◆ **Written exercise**
Reproduce each of the following lines verbatim, preserving their original order.

>> START

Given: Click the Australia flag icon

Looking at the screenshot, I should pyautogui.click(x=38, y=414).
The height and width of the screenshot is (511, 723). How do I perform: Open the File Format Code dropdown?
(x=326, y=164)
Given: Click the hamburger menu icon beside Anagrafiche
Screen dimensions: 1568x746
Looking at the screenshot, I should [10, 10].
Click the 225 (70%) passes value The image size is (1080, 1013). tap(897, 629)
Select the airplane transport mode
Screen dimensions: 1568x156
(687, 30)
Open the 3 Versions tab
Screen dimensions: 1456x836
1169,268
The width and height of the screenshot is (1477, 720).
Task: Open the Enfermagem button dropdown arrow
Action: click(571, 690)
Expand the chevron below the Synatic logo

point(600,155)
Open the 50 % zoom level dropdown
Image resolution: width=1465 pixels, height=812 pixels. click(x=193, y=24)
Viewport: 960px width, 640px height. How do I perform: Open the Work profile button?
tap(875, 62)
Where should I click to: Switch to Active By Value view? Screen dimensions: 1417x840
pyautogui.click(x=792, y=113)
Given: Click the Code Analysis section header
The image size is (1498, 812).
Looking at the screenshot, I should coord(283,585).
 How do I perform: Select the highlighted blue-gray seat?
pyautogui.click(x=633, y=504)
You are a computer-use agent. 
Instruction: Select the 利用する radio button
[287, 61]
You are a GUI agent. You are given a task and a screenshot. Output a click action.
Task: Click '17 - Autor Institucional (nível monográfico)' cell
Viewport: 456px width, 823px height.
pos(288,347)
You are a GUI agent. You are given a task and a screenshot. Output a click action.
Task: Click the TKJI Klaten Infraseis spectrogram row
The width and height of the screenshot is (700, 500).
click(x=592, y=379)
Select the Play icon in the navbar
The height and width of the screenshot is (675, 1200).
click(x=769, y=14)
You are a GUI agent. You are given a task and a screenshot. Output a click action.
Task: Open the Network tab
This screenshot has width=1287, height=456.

>> END

◆ **Solved problem**
Given: Click the Australia flag icon

Looking at the screenshot, I should pyautogui.click(x=38, y=414).
The height and width of the screenshot is (511, 723). How do I perform: Open the File Format Code dropdown?
(x=326, y=164)
Given: Click the hamburger menu icon beside Anagrafiche
Screen dimensions: 1568x746
Looking at the screenshot, I should [10, 10].
Click the 225 (70%) passes value The image size is (1080, 1013). tap(897, 629)
Select the airplane transport mode
Screen dimensions: 1568x156
(687, 30)
Open the 3 Versions tab
Screen dimensions: 1456x836
1169,268
The width and height of the screenshot is (1477, 720).
Task: Open the Enfermagem button dropdown arrow
Action: click(571, 690)
Expand the chevron below the Synatic logo

point(600,155)
Open the 50 % zoom level dropdown
Image resolution: width=1465 pixels, height=812 pixels. click(x=193, y=24)
Viewport: 960px width, 640px height. How do I perform: Open the Work profile button?
tap(875, 62)
Where should I click to: Switch to Active By Value view? Screen dimensions: 1417x840
pyautogui.click(x=792, y=113)
Given: Click the Code Analysis section header
The image size is (1498, 812).
Looking at the screenshot, I should coord(283,585).
 How do I perform: Select the highlighted blue-gray seat?
pyautogui.click(x=633, y=504)
You are a computer-use agent. 
Instruction: Select the 利用する radio button
[287, 61]
You are a GUI agent. You are given a task and a screenshot. Output a click action.
Task: Click '17 - Autor Institucional (nível monográfico)' cell
Viewport: 456px width, 823px height.
pos(288,347)
You are a GUI agent. You are given a task and a screenshot. Output a click action.
Task: Click the TKJI Klaten Infraseis spectrogram row
The width and height of the screenshot is (700, 500).
click(x=592, y=379)
Select the Play icon in the navbar
The height and width of the screenshot is (675, 1200).
click(x=769, y=14)
You are a GUI agent. You are given a task and a screenshot. Output a click action.
Task: Open the Network tab
This screenshot has width=1287, height=456.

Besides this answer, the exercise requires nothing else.